[Stored data]
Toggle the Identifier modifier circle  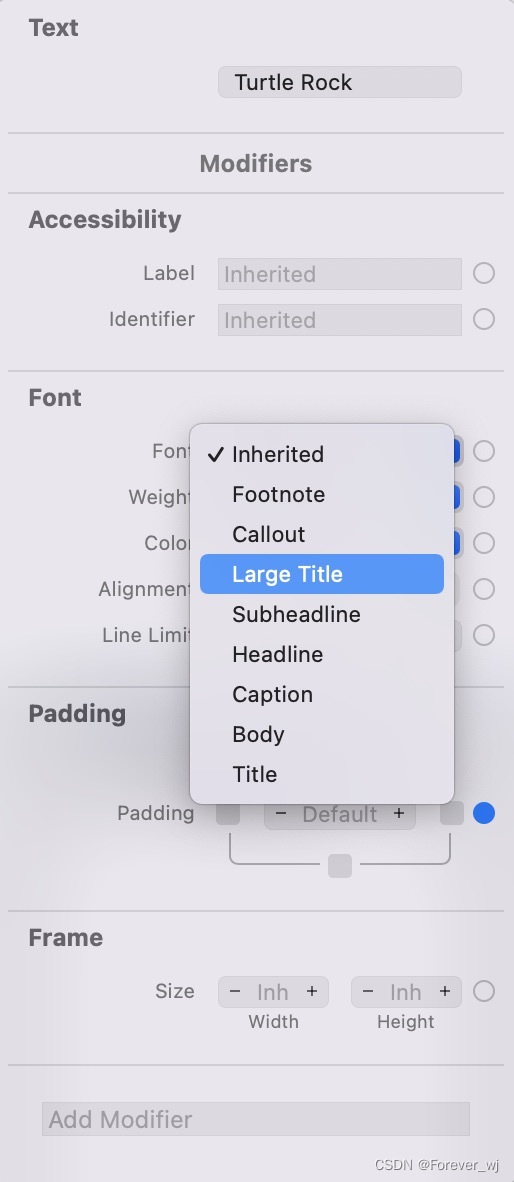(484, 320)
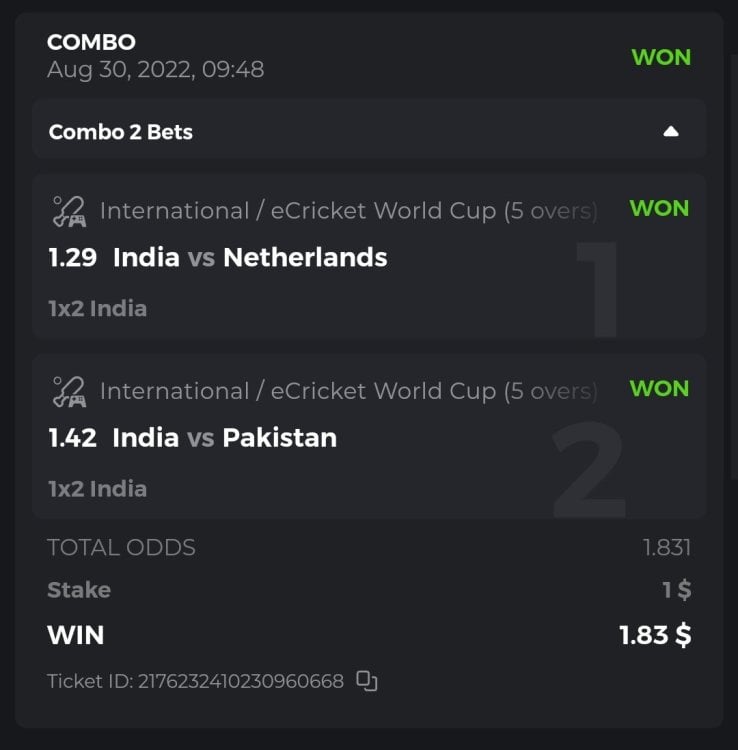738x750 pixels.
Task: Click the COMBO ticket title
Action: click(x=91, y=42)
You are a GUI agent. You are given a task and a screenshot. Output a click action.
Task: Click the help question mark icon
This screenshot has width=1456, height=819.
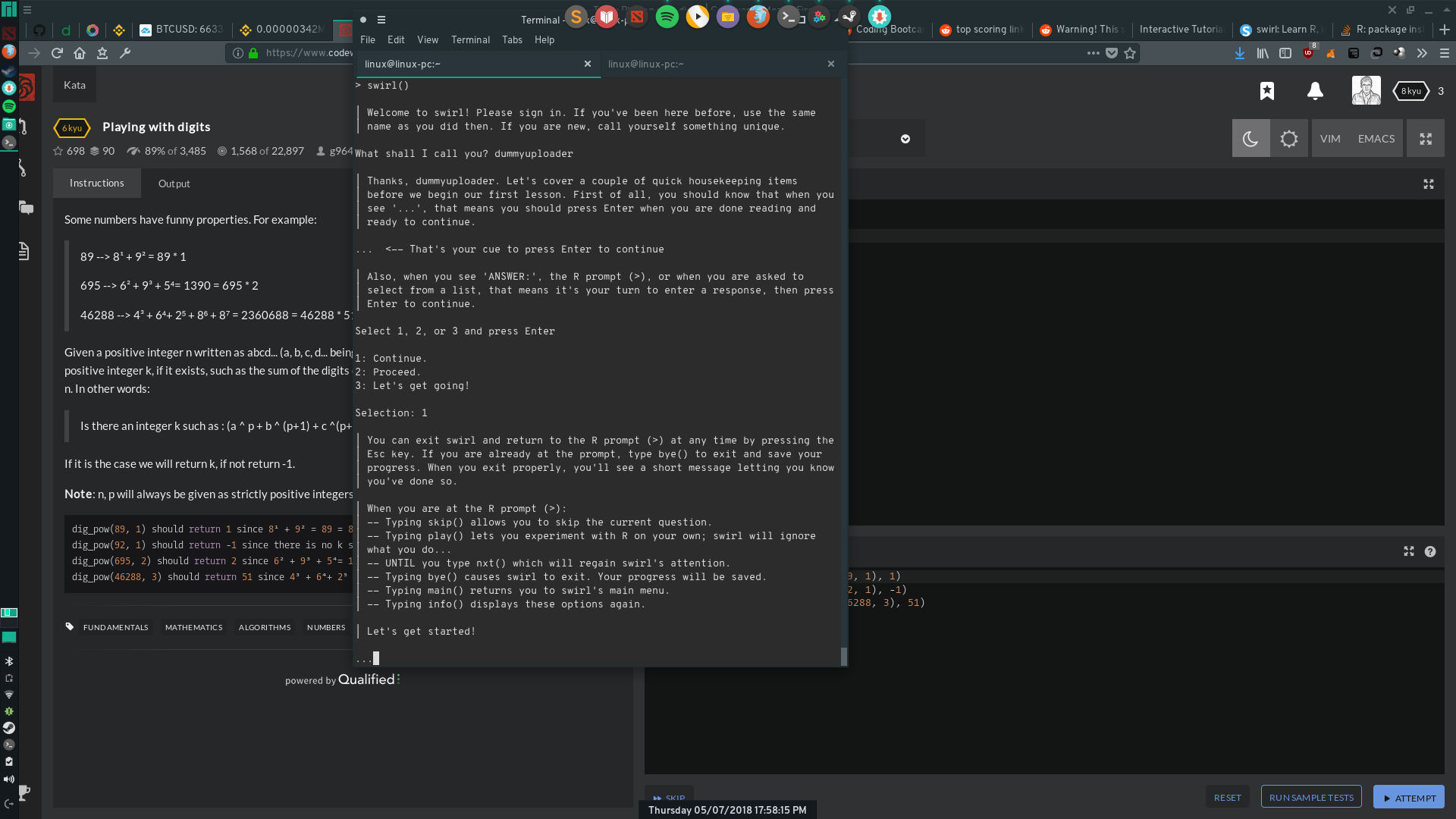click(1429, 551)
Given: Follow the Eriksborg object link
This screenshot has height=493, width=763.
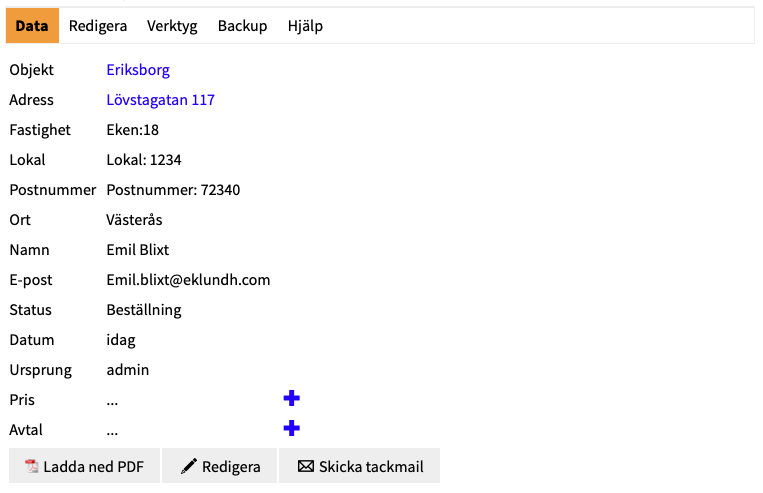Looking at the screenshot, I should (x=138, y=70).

** Work instructions **
Copy the rows from the one containing "Given: Follow the Eriksborg object link" through the end, changing "link" to "hyperlink" and keeping everything else the same. Omit the pictures.

** Response **
Given: Follow the Eriksborg object hyperlink
This screenshot has height=493, width=763.
Looking at the screenshot, I should (x=138, y=70).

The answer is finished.